§ Your objective: Read the entries that follow and give each one again precisely.
=== Begin Enclosure ===
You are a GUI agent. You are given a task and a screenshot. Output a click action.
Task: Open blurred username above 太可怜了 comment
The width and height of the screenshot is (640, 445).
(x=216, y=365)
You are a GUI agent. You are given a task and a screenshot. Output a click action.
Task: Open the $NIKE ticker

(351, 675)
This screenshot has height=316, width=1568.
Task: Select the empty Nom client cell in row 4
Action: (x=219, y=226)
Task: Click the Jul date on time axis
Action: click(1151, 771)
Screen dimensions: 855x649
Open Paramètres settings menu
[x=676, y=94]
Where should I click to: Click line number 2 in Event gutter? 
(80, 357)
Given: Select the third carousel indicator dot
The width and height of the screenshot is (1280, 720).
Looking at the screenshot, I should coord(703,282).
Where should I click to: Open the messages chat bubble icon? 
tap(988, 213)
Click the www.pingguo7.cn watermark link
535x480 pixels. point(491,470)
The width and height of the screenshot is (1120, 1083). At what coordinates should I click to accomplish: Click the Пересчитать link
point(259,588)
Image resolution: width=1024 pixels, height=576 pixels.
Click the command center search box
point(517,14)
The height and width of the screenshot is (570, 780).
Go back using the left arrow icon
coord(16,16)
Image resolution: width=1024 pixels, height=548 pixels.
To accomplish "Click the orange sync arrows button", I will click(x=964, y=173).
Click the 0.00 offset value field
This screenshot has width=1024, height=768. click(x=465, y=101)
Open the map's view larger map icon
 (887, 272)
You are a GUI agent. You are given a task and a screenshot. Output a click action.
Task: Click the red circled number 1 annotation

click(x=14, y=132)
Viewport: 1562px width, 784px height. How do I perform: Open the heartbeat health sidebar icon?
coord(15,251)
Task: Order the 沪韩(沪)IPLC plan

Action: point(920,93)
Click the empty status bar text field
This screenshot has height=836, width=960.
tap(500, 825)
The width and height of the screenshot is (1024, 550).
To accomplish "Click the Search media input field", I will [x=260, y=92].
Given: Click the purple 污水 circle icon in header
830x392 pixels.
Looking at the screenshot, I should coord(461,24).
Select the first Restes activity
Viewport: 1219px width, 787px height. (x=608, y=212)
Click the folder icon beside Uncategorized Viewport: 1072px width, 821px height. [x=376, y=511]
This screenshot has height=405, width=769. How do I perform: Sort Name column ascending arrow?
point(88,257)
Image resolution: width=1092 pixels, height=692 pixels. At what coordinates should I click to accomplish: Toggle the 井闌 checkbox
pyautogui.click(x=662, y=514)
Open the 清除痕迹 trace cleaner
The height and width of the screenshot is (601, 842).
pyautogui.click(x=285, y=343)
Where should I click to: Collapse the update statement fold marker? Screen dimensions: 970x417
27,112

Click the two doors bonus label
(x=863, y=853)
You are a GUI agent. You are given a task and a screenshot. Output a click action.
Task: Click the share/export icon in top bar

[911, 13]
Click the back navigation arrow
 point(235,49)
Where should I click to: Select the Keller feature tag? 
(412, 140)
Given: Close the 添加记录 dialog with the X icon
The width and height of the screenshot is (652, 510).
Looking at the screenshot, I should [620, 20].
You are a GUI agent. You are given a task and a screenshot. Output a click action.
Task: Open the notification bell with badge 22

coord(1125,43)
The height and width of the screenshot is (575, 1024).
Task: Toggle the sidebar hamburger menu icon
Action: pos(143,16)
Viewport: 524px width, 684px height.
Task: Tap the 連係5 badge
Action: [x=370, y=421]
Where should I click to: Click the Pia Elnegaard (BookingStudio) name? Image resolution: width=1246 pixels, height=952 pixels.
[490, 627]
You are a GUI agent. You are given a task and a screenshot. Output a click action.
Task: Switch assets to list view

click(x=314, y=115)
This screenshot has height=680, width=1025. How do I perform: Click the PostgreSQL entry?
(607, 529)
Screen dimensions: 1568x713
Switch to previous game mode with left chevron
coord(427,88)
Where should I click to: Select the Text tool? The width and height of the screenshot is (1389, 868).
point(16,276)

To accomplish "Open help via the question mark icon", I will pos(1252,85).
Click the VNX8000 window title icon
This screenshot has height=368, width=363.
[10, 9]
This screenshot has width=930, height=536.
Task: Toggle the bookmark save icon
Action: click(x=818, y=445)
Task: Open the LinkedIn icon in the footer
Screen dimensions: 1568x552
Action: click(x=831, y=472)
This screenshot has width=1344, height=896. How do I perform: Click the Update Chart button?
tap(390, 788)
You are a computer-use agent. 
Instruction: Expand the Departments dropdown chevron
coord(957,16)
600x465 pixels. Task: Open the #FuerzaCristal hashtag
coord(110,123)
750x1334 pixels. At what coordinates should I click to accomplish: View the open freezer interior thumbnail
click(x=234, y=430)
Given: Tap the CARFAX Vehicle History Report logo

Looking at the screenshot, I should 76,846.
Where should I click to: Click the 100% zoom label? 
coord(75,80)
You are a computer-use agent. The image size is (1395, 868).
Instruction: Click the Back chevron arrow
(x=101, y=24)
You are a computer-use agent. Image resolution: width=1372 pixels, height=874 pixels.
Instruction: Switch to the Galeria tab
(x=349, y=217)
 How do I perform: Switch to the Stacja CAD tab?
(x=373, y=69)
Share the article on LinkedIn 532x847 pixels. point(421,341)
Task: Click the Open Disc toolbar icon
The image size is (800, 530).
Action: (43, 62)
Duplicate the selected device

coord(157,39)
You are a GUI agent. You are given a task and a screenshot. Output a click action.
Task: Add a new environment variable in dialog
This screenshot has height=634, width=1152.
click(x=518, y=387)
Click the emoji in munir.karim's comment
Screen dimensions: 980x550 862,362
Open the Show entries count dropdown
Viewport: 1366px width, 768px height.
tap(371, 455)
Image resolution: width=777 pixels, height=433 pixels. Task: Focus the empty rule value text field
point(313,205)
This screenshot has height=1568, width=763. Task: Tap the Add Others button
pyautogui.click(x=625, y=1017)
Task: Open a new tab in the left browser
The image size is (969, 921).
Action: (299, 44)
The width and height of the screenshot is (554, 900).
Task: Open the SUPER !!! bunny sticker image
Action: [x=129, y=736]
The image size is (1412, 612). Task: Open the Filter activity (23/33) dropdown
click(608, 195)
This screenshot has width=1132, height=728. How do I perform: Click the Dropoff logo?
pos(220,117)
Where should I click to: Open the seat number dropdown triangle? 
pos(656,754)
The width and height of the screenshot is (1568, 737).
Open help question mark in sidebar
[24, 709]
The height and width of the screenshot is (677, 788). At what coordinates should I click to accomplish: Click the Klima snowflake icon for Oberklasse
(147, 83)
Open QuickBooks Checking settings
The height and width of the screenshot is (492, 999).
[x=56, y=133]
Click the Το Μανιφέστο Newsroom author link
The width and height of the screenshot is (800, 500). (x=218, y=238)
=== End Enclosure ===
§ Solution to the problem:
You are a GUI agent. You are given a task and a screenshot. Output a click action.
Task: Open blurred username above 太可怜了 comment
The width and height of the screenshot is (640, 445).
(x=216, y=365)
You are a GUI agent. You are given a task and a screenshot. Output a click action.
Task: Open the $NIKE ticker

(351, 675)
This screenshot has height=316, width=1568.
Task: Select the empty Nom client cell in row 4
Action: (x=219, y=226)
Task: Click the Jul date on time axis
Action: click(1151, 771)
Screen dimensions: 855x649
Open Paramètres settings menu
[x=676, y=94]
Where should I click to: Click line number 2 in Event gutter? 
(80, 357)
Given: Select the third carousel indicator dot
The width and height of the screenshot is (1280, 720).
Looking at the screenshot, I should coord(703,282).
Where should I click to: Open the messages chat bubble icon? 
tap(988, 213)
Click the www.pingguo7.cn watermark link
535x480 pixels. point(491,470)
The width and height of the screenshot is (1120, 1083). At what coordinates should I click to accomplish: Click the Пересчитать link
point(259,588)
Image resolution: width=1024 pixels, height=576 pixels.
Click the command center search box
point(517,14)
The height and width of the screenshot is (570, 780).
Go back using the left arrow icon
coord(16,16)
Image resolution: width=1024 pixels, height=548 pixels.
To accomplish "Click the orange sync arrows button", I will click(x=964, y=173).
Click the 0.00 offset value field
This screenshot has width=1024, height=768. click(x=465, y=101)
Open the map's view larger map icon
 (887, 272)
You are a GUI agent. You are given a task and a screenshot. Output a click action.
Task: Click the red circled number 1 annotation

click(x=14, y=132)
Viewport: 1562px width, 784px height. How do I perform: Open the heartbeat health sidebar icon?
coord(15,251)
Task: Order the 沪韩(沪)IPLC plan

Action: point(920,93)
Click the empty status bar text field
This screenshot has height=836, width=960.
tap(500, 825)
The width and height of the screenshot is (1024, 550).
To accomplish "Click the Search media input field", I will [x=260, y=92].
Given: Click the purple 污水 circle icon in header
830x392 pixels.
Looking at the screenshot, I should coord(461,24).
Select the first Restes activity
Viewport: 1219px width, 787px height. (x=608, y=212)
Click the folder icon beside Uncategorized Viewport: 1072px width, 821px height. [x=376, y=511]
This screenshot has height=405, width=769. How do I perform: Sort Name column ascending arrow?
point(88,257)
Image resolution: width=1092 pixels, height=692 pixels. At what coordinates should I click to accomplish: Toggle the 井闌 checkbox
pyautogui.click(x=662, y=514)
Open the 清除痕迹 trace cleaner
The height and width of the screenshot is (601, 842).
pyautogui.click(x=285, y=343)
Where should I click to: Collapse the update statement fold marker? Screen dimensions: 970x417
27,112

Click the two doors bonus label
(x=863, y=853)
You are a GUI agent. You are given a task and a screenshot. Output a click action.
Task: Click the share/export icon in top bar

[911, 13]
Click the back navigation arrow
 point(235,49)
Where should I click to: Select the Keller feature tag? 
(412, 140)
Given: Close the 添加记录 dialog with the X icon
The width and height of the screenshot is (652, 510).
Looking at the screenshot, I should [620, 20].
You are a GUI agent. You are given a task and a screenshot. Output a click action.
Task: Open the notification bell with badge 22

coord(1125,43)
The height and width of the screenshot is (575, 1024).
Task: Toggle the sidebar hamburger menu icon
Action: pos(143,16)
Viewport: 524px width, 684px height.
Task: Tap the 連係5 badge
Action: [x=370, y=421]
Where should I click to: Click the Pia Elnegaard (BookingStudio) name? Image resolution: width=1246 pixels, height=952 pixels.
[490, 627]
You are a GUI agent. You are given a task and a screenshot. Output a click action.
Task: Switch assets to list view

click(x=314, y=115)
This screenshot has height=680, width=1025. How do I perform: Click the PostgreSQL entry?
(607, 529)
Screen dimensions: 1568x713
Switch to previous game mode with left chevron
coord(427,88)
Where should I click to: Select the Text tool? The width and height of the screenshot is (1389, 868).
point(16,276)

To accomplish "Open help via the question mark icon", I will pos(1252,85).
Click the VNX8000 window title icon
This screenshot has height=368, width=363.
[10, 9]
This screenshot has width=930, height=536.
Task: Toggle the bookmark save icon
Action: click(x=818, y=445)
Task: Open the LinkedIn icon in the footer
Screen dimensions: 1568x552
Action: click(x=831, y=472)
This screenshot has width=1344, height=896. How do I perform: Click the Update Chart button?
tap(390, 788)
You are a computer-use agent. 
Instruction: Expand the Departments dropdown chevron
coord(957,16)
600x465 pixels. Task: Open the #FuerzaCristal hashtag
coord(110,123)
750x1334 pixels. At what coordinates should I click to accomplish: View the open freezer interior thumbnail
click(x=234, y=430)
Given: Tap the CARFAX Vehicle History Report logo

Looking at the screenshot, I should 76,846.
Where should I click to: Click the 100% zoom label? 
coord(75,80)
You are a computer-use agent. The image size is (1395, 868).
Instruction: Click the Back chevron arrow
(x=101, y=24)
You are a computer-use agent. Image resolution: width=1372 pixels, height=874 pixels.
Instruction: Switch to the Galeria tab
(x=349, y=217)
 How do I perform: Switch to the Stacja CAD tab?
(x=373, y=69)
Share the article on LinkedIn 532x847 pixels. point(421,341)
Task: Click the Open Disc toolbar icon
The image size is (800, 530).
Action: (43, 62)
Duplicate the selected device

coord(157,39)
You are a GUI agent. You are given a task and a screenshot. Output a click action.
Task: Add a new environment variable in dialog
This screenshot has height=634, width=1152.
click(x=518, y=387)
Click the emoji in munir.karim's comment
Screen dimensions: 980x550 862,362
Open the Show entries count dropdown
Viewport: 1366px width, 768px height.
tap(371, 455)
Image resolution: width=777 pixels, height=433 pixels. Task: Focus the empty rule value text field
point(313,205)
This screenshot has height=1568, width=763. Task: Tap the Add Others button
pyautogui.click(x=625, y=1017)
Task: Open a new tab in the left browser
The image size is (969, 921).
Action: (299, 44)
The width and height of the screenshot is (554, 900).
Task: Open the SUPER !!! bunny sticker image
Action: [x=129, y=736]
The image size is (1412, 612). Task: Open the Filter activity (23/33) dropdown
click(608, 195)
This screenshot has width=1132, height=728. How do I perform: Click the Dropoff logo?
pos(220,117)
Where should I click to: Open the seat number dropdown triangle? 
pos(656,754)
The width and height of the screenshot is (1568, 737).
Open help question mark in sidebar
[24, 709]
The height and width of the screenshot is (677, 788). At what coordinates should I click to accomplish: Click the Klima snowflake icon for Oberklasse
(147, 83)
Open QuickBooks Checking settings
The height and width of the screenshot is (492, 999).
[x=56, y=133]
Click the Το Μανιφέστο Newsroom author link
The width and height of the screenshot is (800, 500). (x=218, y=238)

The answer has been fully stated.